Letermovir, an inhibitor of the cytomegalovirus (CMV) DNA terminase complex, has been a major breakthrough for the prophylaxis of CMV infection and disease in recipients of both organ or allogeneic hematopoietic stem cell (allo-HSCT) transplant. It is now approved up to day +200 post-transplant in CMV-seropositive (R+) allo-HSCT patients (pts) whatever the CMV status of the donor and in CMV-negative (R-) recipients of renal transplant from a a CMV-positive donor (D+). Little is known however about letermovir efficacy in a D+/R- situation after allo-HSCT. Here, a retrospective monocentric study is presented, that aimed at demonstrating that letermovir could be of benefit this context. As D+/R- Allo-HSCT may represent a risk of CMV reactivation, infection or disease post-transplant, some D+/R- pts in our department have been proposed letermovir as part of a local practice. A retrospective analysis of Allo-HSCT performed between January 2015 and December 2023 allowed to retrieve 49 CMV D+R- cases. The incidence of CMV clinically significant (CS) infections (requiring antiviral treatment or resulting in CMV disease) was then compared, according to the use of letermovir or not. High-risk CMV patients were defined as per Marty et al. (NEJM 2017), i.e. unrelated donor with at least one mismatch at one of the HLA gene loci HLA-A, B, C, and DRB1, haploidentical donor or acute graft-versus-host disease (aGVHD) of grade 2 or greater that led to the use of 1 mg/kg or more of prednisone (or its equivalent) daily. Univariate and multivariate analyses were performed using R version 4.2.2 in July 2024.

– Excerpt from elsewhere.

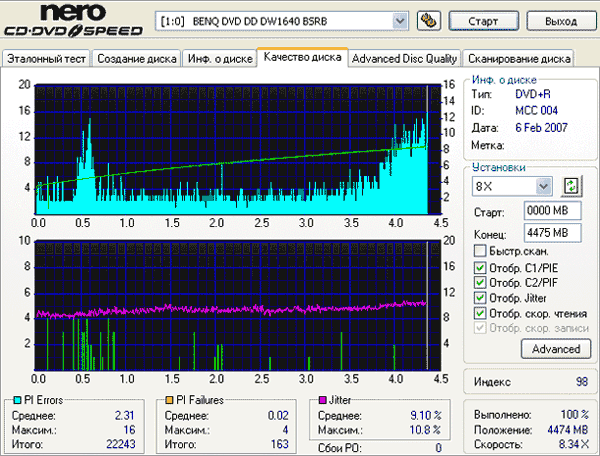Disable the Отобр. скор. чтения checkbox
This screenshot has width=600, height=456.
click(x=480, y=313)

Among the 49 D+/R- pts retrieved, 15 (median age 56 years, median follow-up [FU] 86.1 months [interquartile range, IQR] 35.6-88.4) were treated with letermovir while 34 (median age 56 years, median FU 16 months [IQR 14.6-19.2]) did not receive CMV prophylaxis. There was no statistically significant difference between the two groups in terms of age, gender, disease, donor type, conditioning, high-risk of CS CMV infections and steroid-treated aGVHD incidence.

In the letermovir group, no CS CMV infection was documented. Conversely, in the absence of prophylaxis, 7 CS CMV infections were observed, including 1 CMV-related meningoencephalitis, at a median time of 44 days post-transplant. The 1-year cumulative incidence of CS CMV infections was thus 0% in the letermovir group vs 19% (95% confidence interval [CI] 4-31) in the group without letermovir (p=0.08). Comparable cumulative incidences of CS CMV infections were observed between pts who received steroid for aGVHD (14%; 95%CI 0-28) or not (12%; 95%CI 0-23, p=0.8), and patients with haplo/mis-matched unrelated donors (12%; 95%CI 0-26) vs other donors (13%; 95%CI 0.3-25, p=0.9). The use of letermovir was not associated with overall (p=0.13) nor disease-free (p=0.11) survival, non-relapse-mortality (p=0.15), nor cumulative incidence of relapse (p=0.6). Also, letermovir was not associated with significant toxicity. Given the low number of CMV events, a bootstrap resampling approach was used, combined with Cox regression, to evaluate the effect of letermovir on CS CMV infections incidence in a multivariate analysis, considering notably other factors such as aGVHD (as a time-dependent covariate) and donor type (matched vs haplo/mismatched unrelated donor). With this approach, the use of letermovir was the sole factor found to be highly significantly protective for CS CMV infections (Hazard Ratio: 2.55 10-9, 95%CI: 4.38 10-10-3.77 10-9, p=0.001).

As for renal transplant, letermovir therefore appears to provide an efficient non-toxic protection against CS CMV infections in D+/R- allo-HSCT. Larger cohorts and comparative prospective studies are needed to confirm these results.

Disclosures: No relevant conflicts of interest to declare.